• Page extract

--- BEGIN ---

- Traditional Chinese: 多羅循郡王
- Simplified Chinese: 多罗循郡王

Standard Mandarin
- Hanyu Pinyin: duōluó xún jùnwáng
- Wade–Giles: to-lo hsün chün-wang

= Prince Xun (循) =

Prince Xun of the Second Rank, or simply Prince Xun, was the title of a princely peerage used in China during the Manchu-led Qing dynasty (1644–1912). As the Prince Xun peerage was not awarded "iron-cap" status, this meant that each successive bearer of the title would normally start off with a title downgraded by one rank vis-à-vis that held by his predecessor. However, the title would generally not be downgraded to any lower than a feng'en fuguo gong except under special circumstances.

The first bearer of the title was Yongzhang (永璋; 1735–1760), the Qianlong Emperor's third son. Yongzhang was posthumously honoured with the title "Prince Xun of the Second Rank" by his father in 1760. The title was passed down over six generations and held by six persons.

==Members of the Prince Xun peerage==

- Yongzhang (永璋; 1735–1760), the Qianlong Emperor's third son, posthumously honoured with the title "Prince Xun of the Second Rank"

--- END ---

• Excerpted data
--- BEGIN ---

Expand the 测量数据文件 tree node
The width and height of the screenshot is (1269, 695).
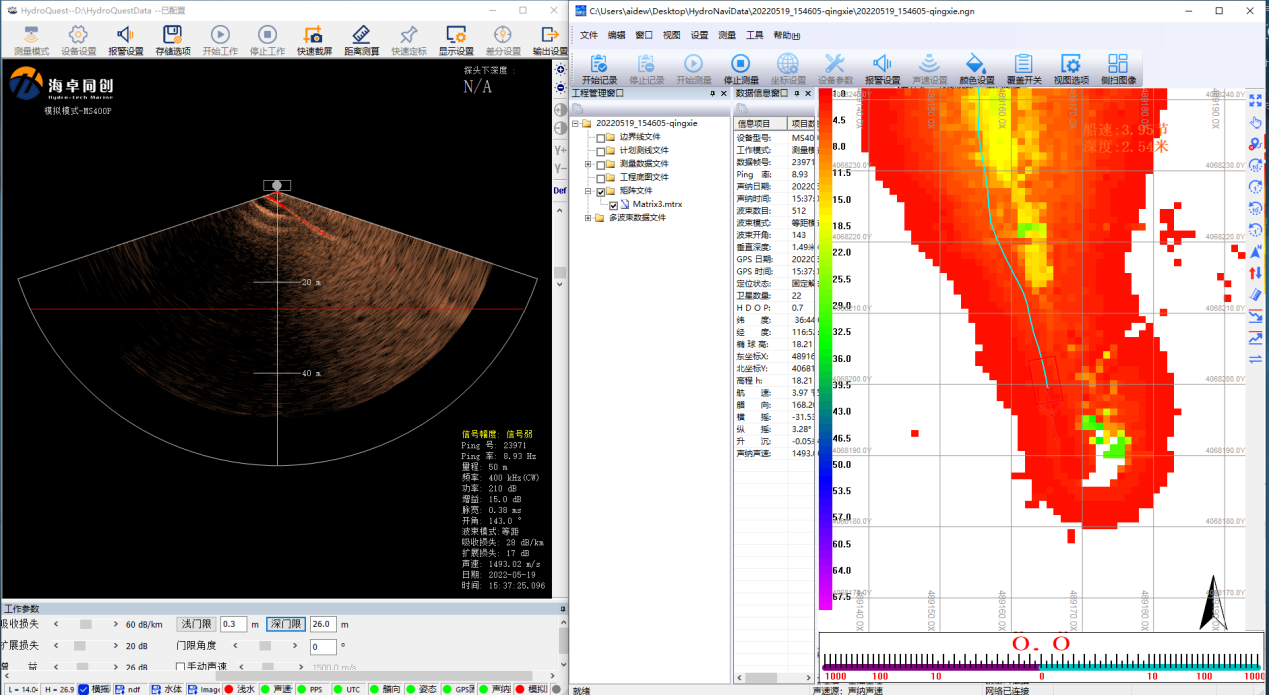[x=588, y=163]
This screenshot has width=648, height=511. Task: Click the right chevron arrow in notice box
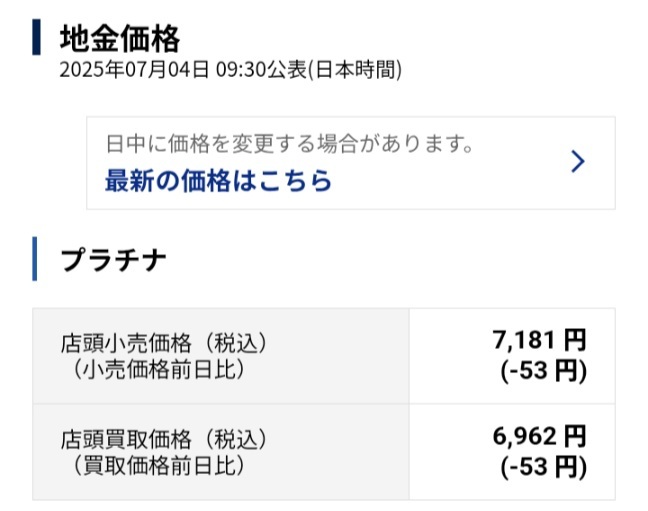point(578,161)
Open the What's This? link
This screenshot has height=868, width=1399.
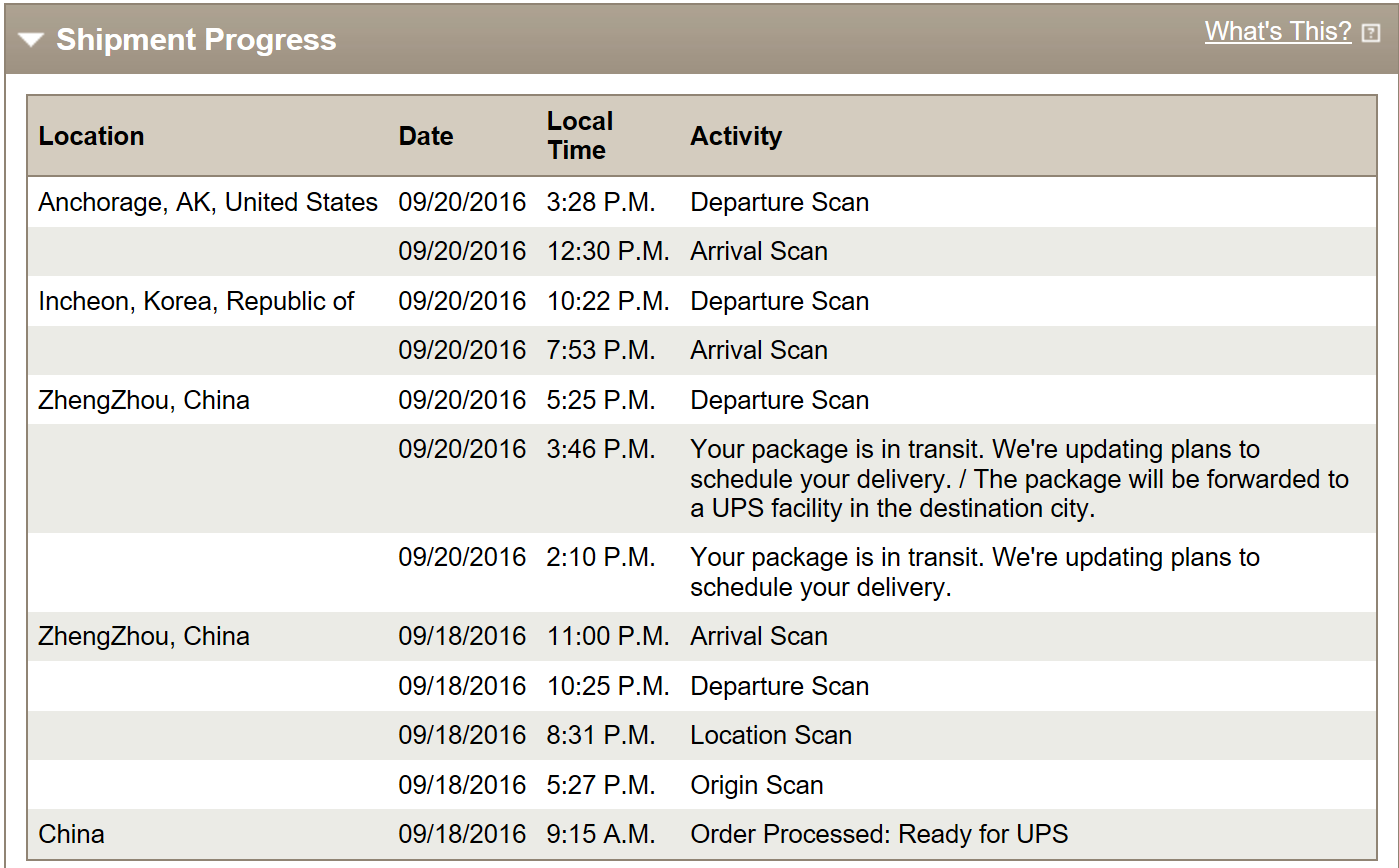(x=1278, y=32)
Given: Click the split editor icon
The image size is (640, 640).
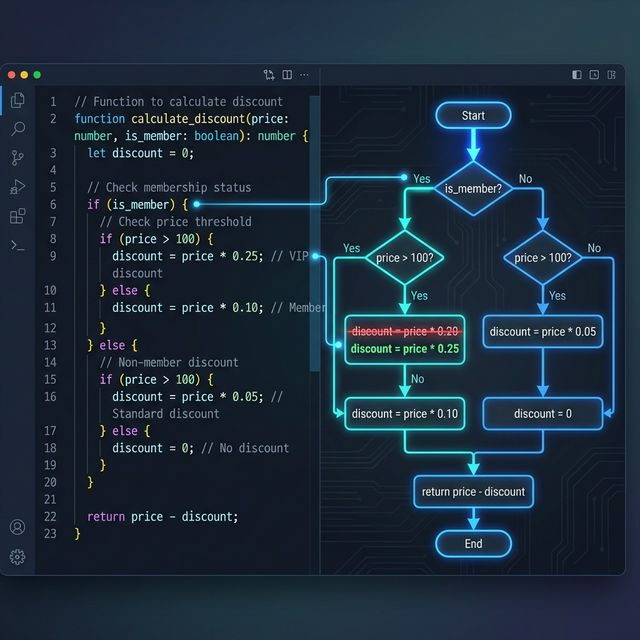Looking at the screenshot, I should tap(287, 75).
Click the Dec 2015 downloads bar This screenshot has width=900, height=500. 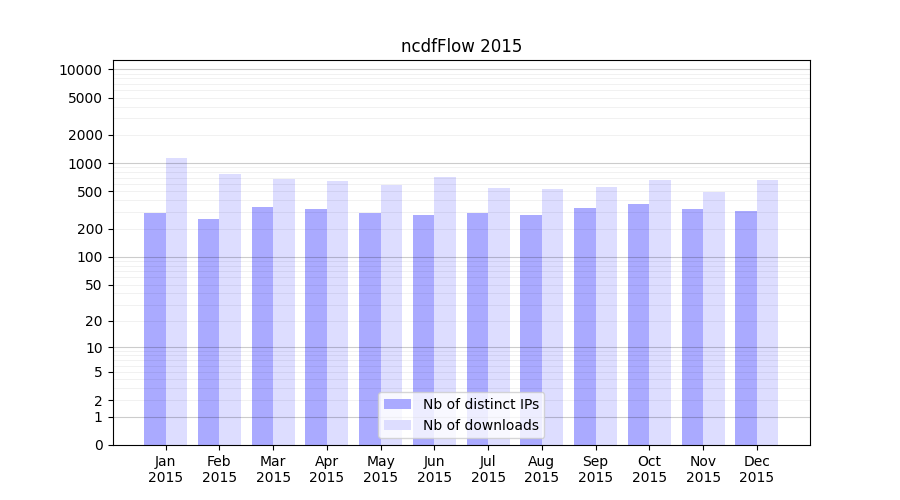point(767,312)
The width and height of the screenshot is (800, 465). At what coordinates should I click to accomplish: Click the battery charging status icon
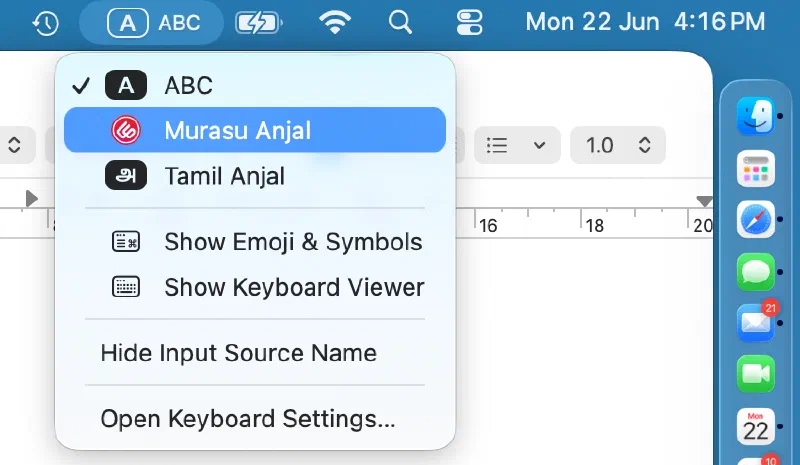(259, 23)
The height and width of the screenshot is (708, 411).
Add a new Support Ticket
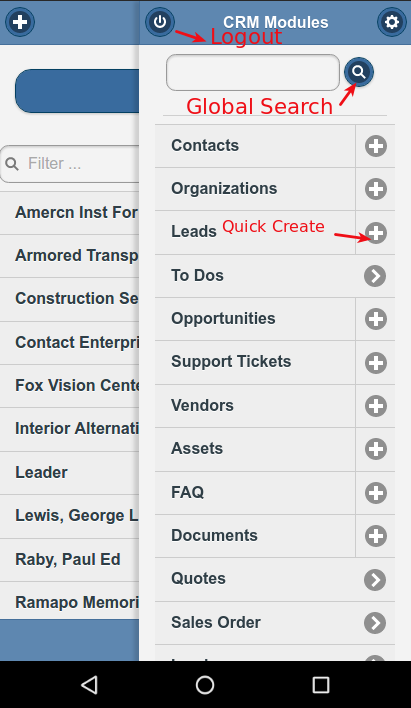[376, 363]
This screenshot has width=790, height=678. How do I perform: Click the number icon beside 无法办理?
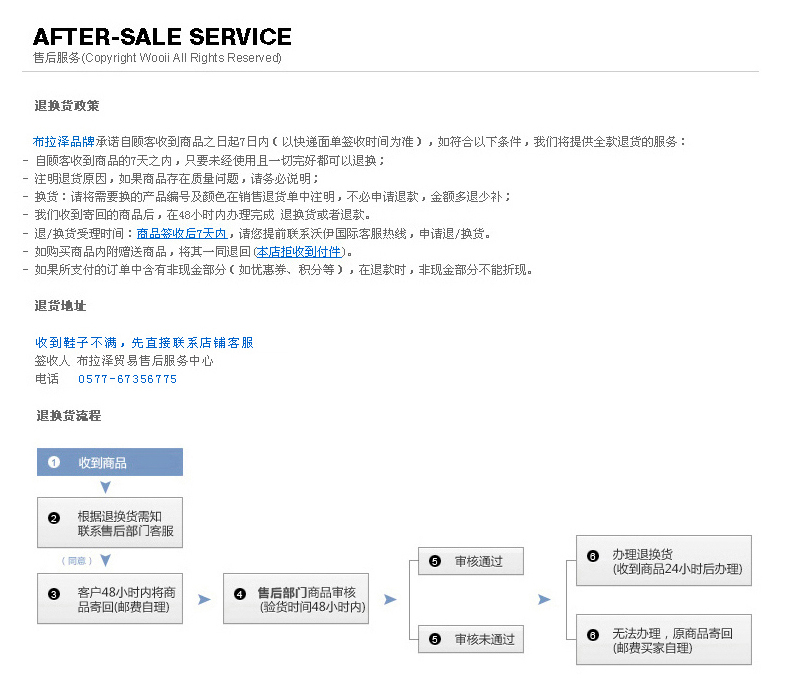click(593, 635)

--- END ---

• Written tasks
a) Please condense the paragraph of the Prince Xun text that begins "The first bearer of the title" into two short sentences, keeping its main facts.
b) Give every labeled rendering of the title that appears at the top of the Prince Xun text, each with its label.

• Results of the tasks
a) Yongzhang (永璋; 1735–1760), the Qianlong Emperor's third son, was the first to hold the title, which his father granted him posthumously in 1760. Six people held it over six generations.

b)
- Traditional Chinese: 多羅循郡王
- Simplified Chinese: 多罗循郡王
- Hanyu Pinyin: duōluó xún jùnwáng
- Wade–Giles: to-lo hsün chün-wang